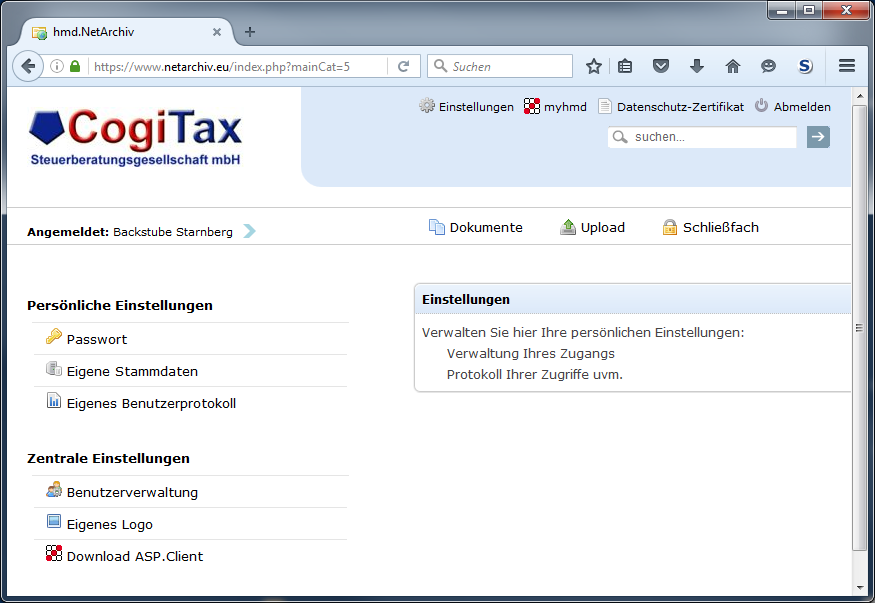This screenshot has height=603, width=875.
Task: Open the Schließfach padlock icon
Action: [x=669, y=227]
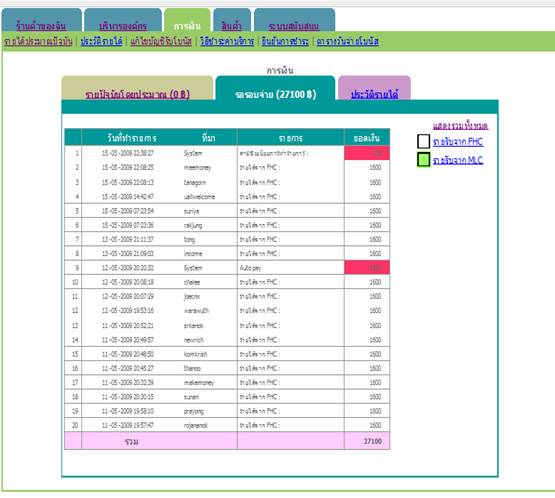This screenshot has width=555, height=498.
Task: Click ประวัติรายได้ in the green submenu bar
Action: (x=101, y=41)
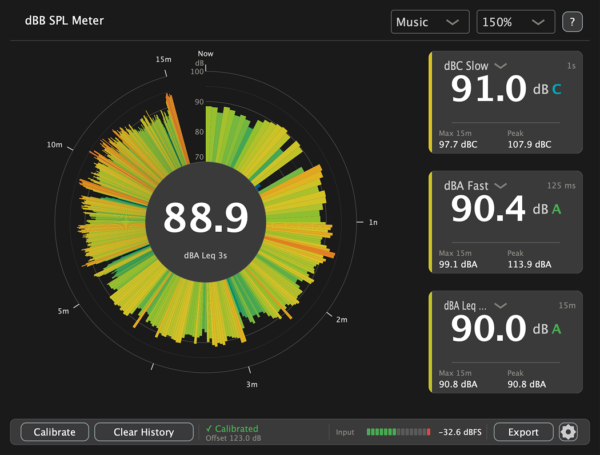Click the 88.9 center Leq readout

pos(206,218)

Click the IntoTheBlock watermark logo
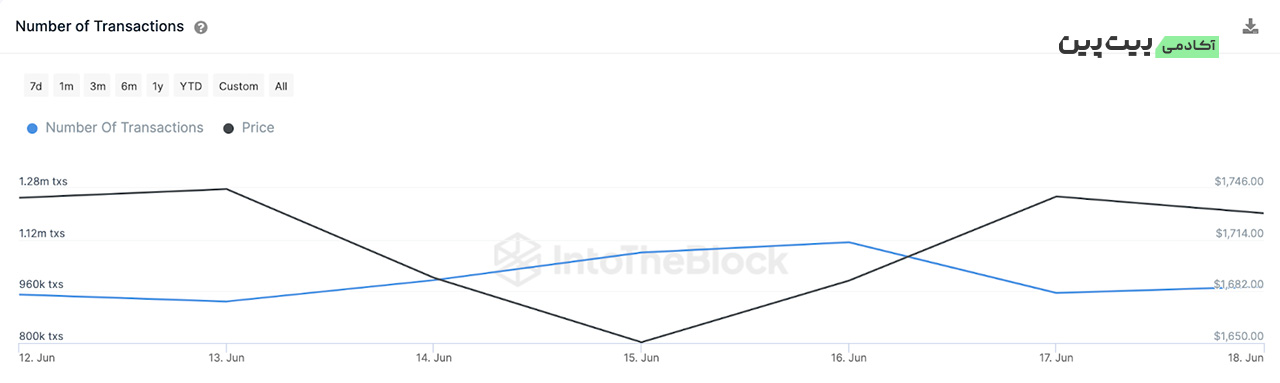(x=641, y=257)
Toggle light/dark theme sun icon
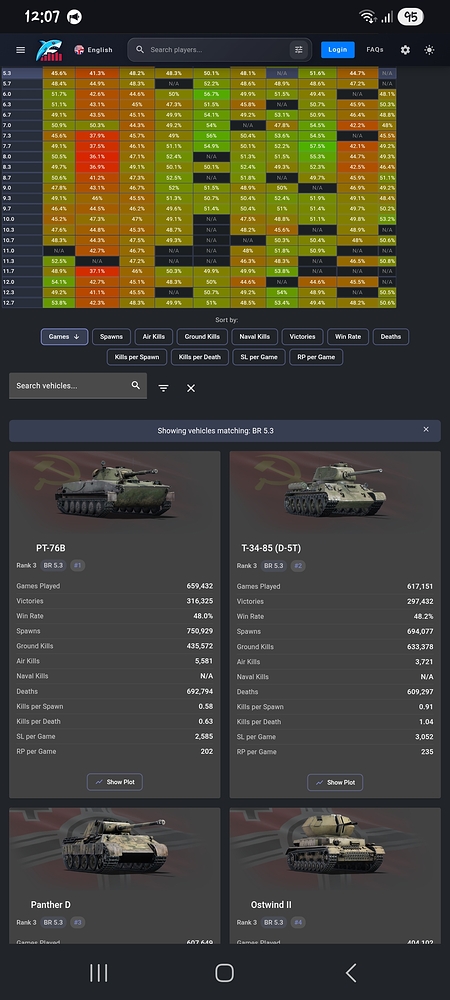Image resolution: width=450 pixels, height=1000 pixels. click(x=430, y=50)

*****

• _TASK ITEM_
Nothing but the lines from the line containing "Click the IntoTheBlock watermark logo" through the last line of the records above should be written out, exactly and without the pictures.

• _EXERCISE RESPONSE_
Click the IntoTheBlock watermark logo
(x=641, y=257)
Toggle light/dark theme sun icon
Image resolution: width=450 pixels, height=1000 pixels. click(x=430, y=50)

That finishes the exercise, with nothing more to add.